■ **Page text**:
====================

Nguyen, 39, first attracted notice as a volunteer at the Versailles Arms Apartments in eastern New Orleans. As director of the complex's community center, she helped adults navigate the road to homeownership, taught English to Vietnamese immigrants and counseled students.
She later started a nonprofit group called Vietnamese Initiatives in Economic Training, or VIET, and after Katrina helped establish Einstein Charter School in the Michoud area.
A mother of six children -- including 4-month-old triplets -- Nguyen said she intends to run a grass-roots campaign. Her guiding goal in office would be to improve the community that her immigrant parents claimed as their adopted home in 1975, she said.
"My goal is to make District E stronger, to open opportunities for working families," she said. "We need to recognize that they're a working force for us. But as working parents, we feel like we always run into barriers.
"With an open seat, I thought this is the time that I can take my work that I have been doing for the past eight years to the next level and help more people," she said.
Nguyen, who like Badon is a Democrat, stressed that she sees the district seat as a political end in itself and has no aspiration for higher office.
With a bachelor's degree in social work from Loras College in Dubuque, Iowa, and a master's degree in management from the University of Phoenix, Nguyen describes herself as a defiant youngster who found new affection for her hometown when she moved back home in 1998 after nearly a decade away.
"As a child, I was a rebel," she said. "But when I came back to the community, I felt like I owed something to the community. That's why I want to run for office."

====================

■ **Data**:
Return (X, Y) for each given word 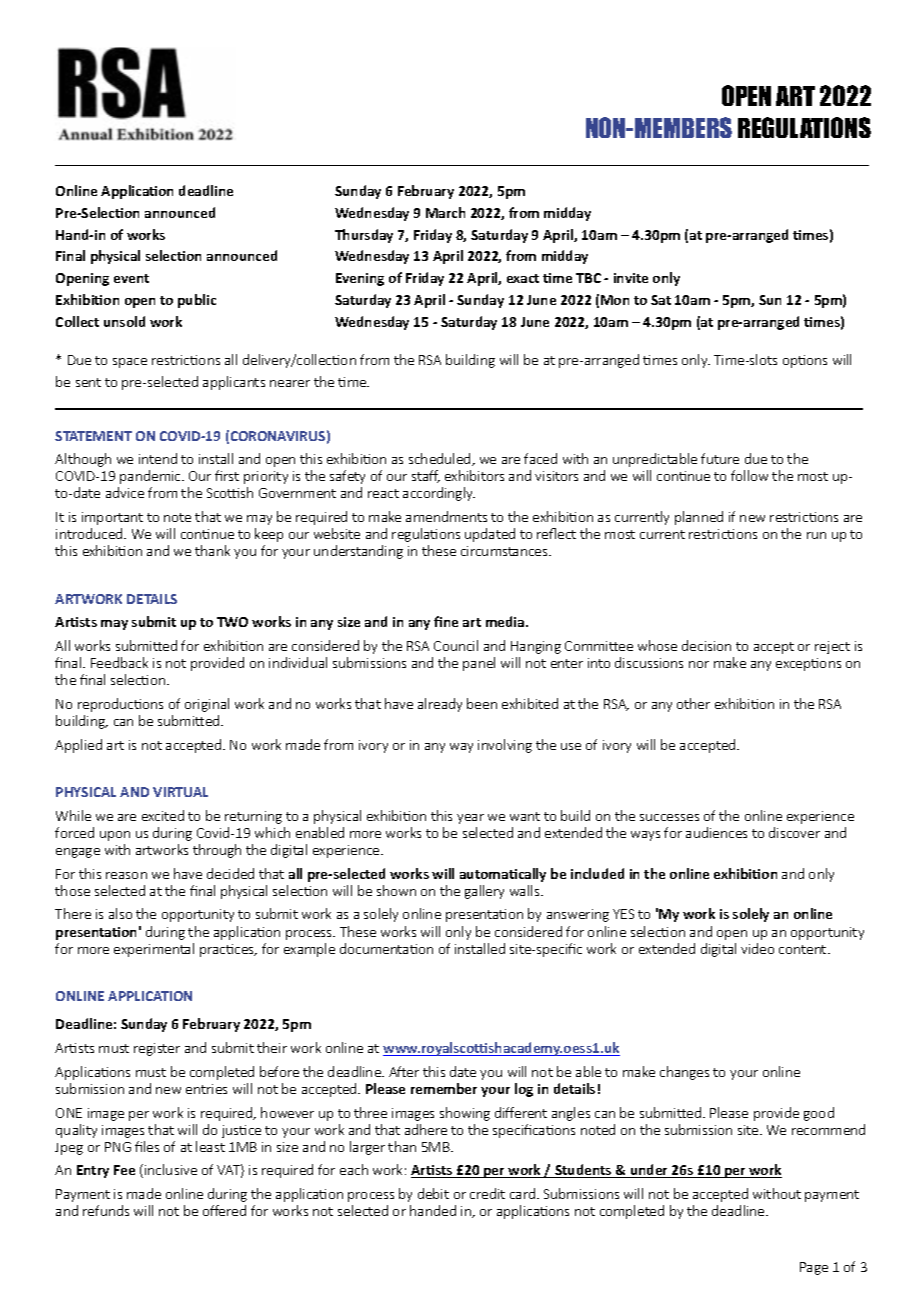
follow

====================

■ **Exercise tasks**:
a) Answer these questions using the article on Nguyen's campaign.
(i) How many children does Nguyen have?
(ii) In what year did her immigrant parents claim the community as their adopted home?
(iii) From which college did she earn her bachelor's degree in social work?
b) List every school, college, or university named in the article on Nguyen's campaign.
c) Set down, word for word, the stretch of the article on Nguyen's campaign from "With a bachelor's" through "a decade away.".

■ **Answers per task**:
a)
(i) Six, including 4-month-old triplets.
(ii) 1975.
(iii) Loras College in Dubuque, Iowa.

b)
Einstein Charter School
Loras College
University of Phoenix

c)
With a bachelor's degree in social work from Loras College in Dubuque, Iowa, and a master's degree in management from the University of Phoenix, Nguyen describes herself as a defiant youngster who found new affection for her hometown when she moved back home in 1998 after nearly a decade away.